After the BoE’s showing on Thursday, all that remains for the GBP/JPY this week will be the Bank of Japan’s (NoJ) rate call on Friday, along with the UK’s Purchasing Manager Index (PMI) figures.
The BoJ’s interest rate regime is broadly expected to remain at -0.1%, while the UK’s composite PMI reading is forecast to improve slightly, from 48.6 to 48.7. UK Retail Sales will also be landing on Friday, which is expected to rebound from -1.2% to 0.5%.
UK Retail Sales and composite PMI are scheduled to drop at 06:00 and 08:30 GMT, respectively.
The Guppy has been struggling to put distance between itself and the 183.00 level recently, and current action has been under pressure from the 200-hour Simple Moving Average (SMA) currently sinking from the 183.40 region.
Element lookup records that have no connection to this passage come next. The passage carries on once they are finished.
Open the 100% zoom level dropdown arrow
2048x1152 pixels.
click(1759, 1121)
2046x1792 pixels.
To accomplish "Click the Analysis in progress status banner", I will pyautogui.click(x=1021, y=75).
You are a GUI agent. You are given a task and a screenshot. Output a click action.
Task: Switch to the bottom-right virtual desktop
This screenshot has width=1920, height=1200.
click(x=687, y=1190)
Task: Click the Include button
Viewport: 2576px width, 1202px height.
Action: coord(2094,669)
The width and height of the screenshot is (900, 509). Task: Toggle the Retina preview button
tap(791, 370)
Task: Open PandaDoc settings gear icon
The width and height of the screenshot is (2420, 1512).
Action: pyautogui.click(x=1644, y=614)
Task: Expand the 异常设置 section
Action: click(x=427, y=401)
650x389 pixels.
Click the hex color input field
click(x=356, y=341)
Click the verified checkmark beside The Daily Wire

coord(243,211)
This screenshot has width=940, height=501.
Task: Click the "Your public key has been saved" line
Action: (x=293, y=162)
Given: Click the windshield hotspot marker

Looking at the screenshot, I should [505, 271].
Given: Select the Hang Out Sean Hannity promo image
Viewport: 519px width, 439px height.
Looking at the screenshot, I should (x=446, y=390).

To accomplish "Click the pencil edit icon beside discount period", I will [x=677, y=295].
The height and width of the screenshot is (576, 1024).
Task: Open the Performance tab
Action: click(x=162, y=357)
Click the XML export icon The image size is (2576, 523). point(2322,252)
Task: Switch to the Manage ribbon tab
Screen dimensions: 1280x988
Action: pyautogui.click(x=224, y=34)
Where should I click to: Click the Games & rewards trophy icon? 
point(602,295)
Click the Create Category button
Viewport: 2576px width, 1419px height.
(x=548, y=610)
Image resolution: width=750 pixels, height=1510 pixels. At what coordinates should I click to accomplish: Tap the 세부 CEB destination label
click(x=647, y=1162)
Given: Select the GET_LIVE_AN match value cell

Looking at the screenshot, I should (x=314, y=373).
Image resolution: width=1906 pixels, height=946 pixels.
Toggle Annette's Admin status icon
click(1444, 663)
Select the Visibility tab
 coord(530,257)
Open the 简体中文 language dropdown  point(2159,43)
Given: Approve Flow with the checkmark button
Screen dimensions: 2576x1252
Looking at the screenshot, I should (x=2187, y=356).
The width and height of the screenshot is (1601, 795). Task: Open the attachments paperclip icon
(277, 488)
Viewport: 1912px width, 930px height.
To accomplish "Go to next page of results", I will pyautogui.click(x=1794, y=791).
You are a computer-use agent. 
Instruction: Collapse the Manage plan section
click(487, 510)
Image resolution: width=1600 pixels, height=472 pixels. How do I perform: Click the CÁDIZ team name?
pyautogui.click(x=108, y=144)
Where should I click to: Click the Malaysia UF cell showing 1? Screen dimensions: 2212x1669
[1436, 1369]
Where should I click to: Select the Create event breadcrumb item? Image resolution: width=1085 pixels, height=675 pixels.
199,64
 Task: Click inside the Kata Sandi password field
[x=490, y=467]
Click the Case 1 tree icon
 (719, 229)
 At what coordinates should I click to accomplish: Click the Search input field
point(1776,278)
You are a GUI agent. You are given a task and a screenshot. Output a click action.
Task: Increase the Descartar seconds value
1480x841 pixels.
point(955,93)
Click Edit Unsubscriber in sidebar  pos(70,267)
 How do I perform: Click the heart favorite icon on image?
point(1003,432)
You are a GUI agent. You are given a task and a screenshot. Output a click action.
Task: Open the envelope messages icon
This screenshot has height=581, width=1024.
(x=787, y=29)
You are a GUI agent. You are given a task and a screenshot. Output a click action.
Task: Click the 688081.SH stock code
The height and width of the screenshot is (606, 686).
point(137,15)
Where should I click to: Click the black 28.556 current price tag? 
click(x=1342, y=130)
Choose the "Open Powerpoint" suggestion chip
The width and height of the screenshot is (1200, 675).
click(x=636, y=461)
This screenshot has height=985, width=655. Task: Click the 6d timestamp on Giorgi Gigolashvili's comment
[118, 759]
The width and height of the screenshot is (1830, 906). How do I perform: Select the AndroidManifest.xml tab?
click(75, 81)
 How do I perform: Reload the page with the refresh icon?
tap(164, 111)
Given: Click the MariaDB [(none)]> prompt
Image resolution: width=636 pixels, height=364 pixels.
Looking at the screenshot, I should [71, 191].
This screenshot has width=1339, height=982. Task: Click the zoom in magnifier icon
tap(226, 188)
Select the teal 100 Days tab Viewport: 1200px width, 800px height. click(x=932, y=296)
The GBP/JPY sunk to a session low just beneath the 182.50 level after the UK’s CPI reading missed the mark, but market flows recovered to keep the pair relatively flat on the day.
On the daily candlesticks, the pair has been consolidating for the better part of a week, trapped near 183.00. The 100-day SMA is providing rising support from the 180.00 major handle, and traders will want to wait for a confirmation before assuming a breakout from the current consolidation zone is a done deal.